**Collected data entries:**
┏━━
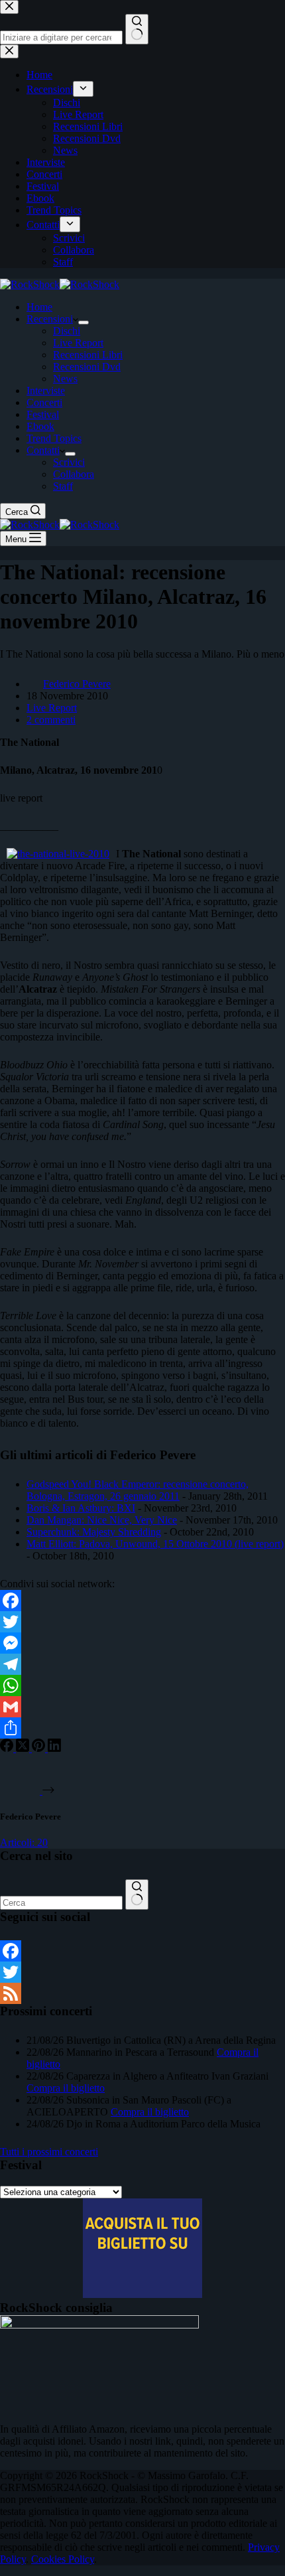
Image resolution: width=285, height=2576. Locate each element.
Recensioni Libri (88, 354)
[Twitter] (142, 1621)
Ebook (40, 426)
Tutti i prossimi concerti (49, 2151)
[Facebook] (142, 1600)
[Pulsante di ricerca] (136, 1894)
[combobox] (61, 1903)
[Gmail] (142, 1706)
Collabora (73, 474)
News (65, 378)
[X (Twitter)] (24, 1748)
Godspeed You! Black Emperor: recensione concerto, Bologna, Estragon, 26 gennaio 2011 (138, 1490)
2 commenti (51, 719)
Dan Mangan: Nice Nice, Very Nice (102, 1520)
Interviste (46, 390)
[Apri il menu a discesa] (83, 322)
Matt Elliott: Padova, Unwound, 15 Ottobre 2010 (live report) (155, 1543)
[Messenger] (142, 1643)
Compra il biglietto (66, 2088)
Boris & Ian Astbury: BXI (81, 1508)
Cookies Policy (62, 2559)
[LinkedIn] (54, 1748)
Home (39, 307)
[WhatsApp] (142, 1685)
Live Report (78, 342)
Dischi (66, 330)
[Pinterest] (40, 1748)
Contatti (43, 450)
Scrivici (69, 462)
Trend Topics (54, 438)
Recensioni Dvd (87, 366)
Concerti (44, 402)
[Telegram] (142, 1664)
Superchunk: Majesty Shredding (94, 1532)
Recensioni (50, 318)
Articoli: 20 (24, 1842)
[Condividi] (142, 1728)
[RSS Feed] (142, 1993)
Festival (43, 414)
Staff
┗━━
**Exercise details:**
An exact copy of all the data above is required; omit any pictures.

**Solution to the exercise:**
Image resolution: width=285, height=2576. Locate each element.
Recensioni Libri (88, 354)
[Twitter] (142, 1621)
Ebook (40, 426)
Tutti i prossimi concerti (49, 2151)
[Facebook] (142, 1600)
[Pulsante di ricerca] (136, 1894)
[combobox] (61, 1903)
[Gmail] (142, 1706)
Collabora (73, 474)
News (65, 378)
[X (Twitter)] (24, 1748)
Godspeed You! Black Emperor: recensione concerto, Bologna, Estragon, 26 gennaio 2011 (138, 1490)
2 commenti (51, 719)
Dan Mangan: Nice Nice, Very Nice (102, 1520)
Interviste (46, 390)
[Apri il menu a discesa] (83, 322)
Matt Elliott: Padova, Unwound, 15 Ottobre 2010 (live report) (155, 1543)
[Messenger] (142, 1643)
Compra il biglietto (66, 2088)
Boris & Ian Astbury: BXI (81, 1508)
Cookies Policy (62, 2559)
[LinkedIn] (54, 1748)
Home (39, 307)
[WhatsApp] (142, 1685)
Live Report (78, 342)
Dischi (66, 330)
[Pinterest] (40, 1748)
Contatti (43, 450)
Scrivici (69, 462)
Trend Topics (54, 438)
Recensioni Dvd (87, 366)
Concerti (44, 402)
[Telegram] (142, 1664)
Superchunk: Majesty Shredding (94, 1532)
Recensioni (50, 318)
Articoli: 20 (24, 1842)
[Condividi] (142, 1728)
[RSS Feed] (142, 1993)
Festival (43, 414)
Staff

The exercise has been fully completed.